#### Extract to read:
--
The market hasn't been trading rationally so I refuse to participate. Why do you think 70% of the trades are by HFT's right now?

#2

"Where were all you debt bulls the last 20 years?You act like the situation was created overnight."

Yeah it pretty much was created overnight.

Well in about 6 years. Most of it was caused by the housing bubble from 2003-2007 we then had another huge debt expansion with the trillion dollar bailouts from 2007 until now.

There are plenty of trading sites that will give you plenty of investing ideas on a daily basis.

I like to focus on protecting capital versus making money in a market like this.

GL

CT-Hilltopper said...
This comment has been removed by the author.
Jeff said...

Anon

Great thoughts.

That would be sweet if they could ride that fine line.

The problem is history has shown that we usually overshoot one way or the other.

We also have a huge hole to dig out of. 24% return on a billion dollars is great but the losses are staggering from this bubble.

I hope we can claw our way out of this. Its going to take a long time either way before we can fix our balance sheet.

Jeff said...

Get

No problem

Glad you are enjoying the blog.

I will have to get over to disconnect later and check it out.

Anonymous said...

The market is flush with helicopter liquidity looking for return, hence the bounce(s). The liquidity isn't going away anytime soon. Goldman said so.

DXY is suffering from renewed risk appetite along with a host of other factors including expectations of inflation and deficit concerns.

As a deflationist, I expect gold to mirror commodities and that's not up.

Jeff said...

Toney

I worry about the confidence in the dollar as we continue to cheapen it.

Deflation will be short and sharp. I expect inflation to be the long term problem down the road.

You make some great points and it goes along with what someone else was saying above.

Is the market pricing in inflation and is wrong? Is it a headfake? Not so sure about that.

The last time we had this situation the market panicked back and forth between inflation and deflation in the late '70's.

Inflation later won and had to be killed by Volker in the early '80's.

Its still up for debate at this point. Both sides have a valid case.

It should be interesting to see how it all plays out.

Jeff said...

Uh Oh

Big worries around the USD being used as a carry trade.

Its a long Aussie short the US Dollar play. This would explain the weakness.

Dollar pressure is forcing equities higher...FOR NOW!

ASk Japan how their market did when their currency turned into a carry trade.

It appears a ton of money is flowing into Asia specifically China.

More dollar weakness is likely here. Currencies are a mess tonight. Historical patterns are being shredded.

Watch the currencies.

Stay tuned. Might not get to it the rest of the week. Fmaily matters to take care of.

Anonymous said...

Jeff, Godspeed with the family issues.

Not to wade too deeply into the deflation/inflation debate, but it hinges on whether this is just the longest recession since the Great Depression, or another depression.

Define depression as an event requiring structural changes, rather than simply time, to heal the economy.

The Green Shoot crowd sees this as a recession. If they are correct, we should see recovery before the end of the year. That makes inflation a worry.

If they are wrong and this, indeed, is far worse than another severe recession, as I believe, then we are in for what John Williams calls a "severe structural depression." That spells deflation for certain, although there could be a spat of hyperinflation down the road if the Fed screws up, as they are wont to do.

john said...

Whether it ends up being inflation or deflation, the only asset that has historically done well in both environments is gold.

Anonymous said...
--
#### Supplied information:
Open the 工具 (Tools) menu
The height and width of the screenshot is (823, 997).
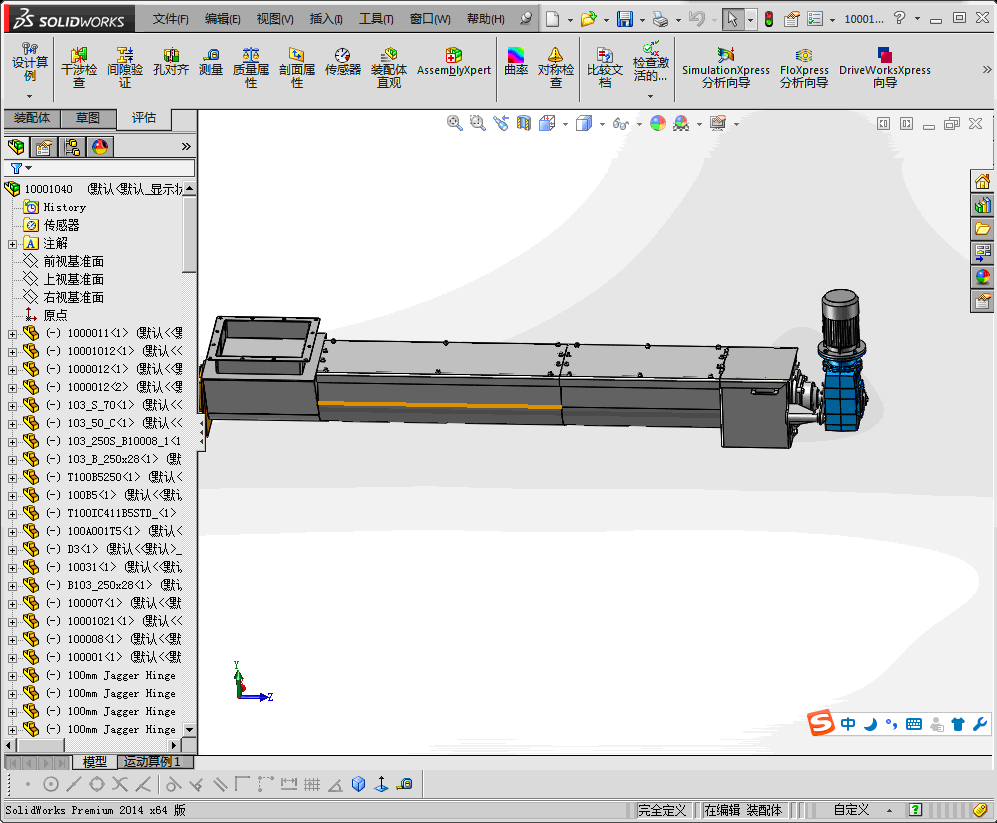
--
#### Given request A:
Rewrite the market discussion thread between "It appears a" and "or another depression.", inclusive, changing "China" to "India".
#### Given request B:
Carry the market discussion thread on from its final line.
The listing plays no part in this work.

#### Right answer A:
It appears a ton of money is flowing into Asia specifically India.

More dollar weakness is likely here. Currencies are a mess tonight. Historical patterns are being shredded.

Watch the currencies.

Stay tuned. Might not get to it the rest of the week. Fmaily matters to take care of.

Anonymous said...

Jeff, Godspeed with the family issues.

Not to wade too deeply into the deflation/inflation debate, but it hinges on whether this is just the longest recession since the Great Depression, or another depression.

#### Right answer B:
Toney - nice to see you lay out your case as well as the opposition case in reasonable terms. Many of the deflationists I know dont think inflaton is even possible - talk about arrogant.

John - uhh better check again what happens to gold if this is deflation. The answer, in case you cant find it, is that in deflation, gold gets crushed...

Jeff said...

Ohh ugly after hours earnings.

Microsoft, American Express, and Amazon all disappointed.

Toney

great points

After seeing another $200 billion in treasury issuance, I find it hard to be long the dollar.

This takes a lot of air out of the deflation case.

I own dollars just in case. However, the dollar is looking more and more worthless by the day.

If this is the case then prices could rise.

We'll see. Like I said before, I need to see how this plays out more before I can feel confident making a call here. Patience if what I preach for now.

I will hedge for both scenarios until I see how the dollar acts.

Jeff said...

It depends on your investment timeline. In deflation, gold collapses early on. However, John is right for the moast part long term.

Gold may get hurt early in deflation, but it usually comes back in price later on in the cycle.

Anonymous said...

"It depends on your investment timeline. In deflation, gold collapses early on. However, John is right for the moast part long term.

Gold may get hurt early in deflation, but it usually comes back in price later on in the cycle."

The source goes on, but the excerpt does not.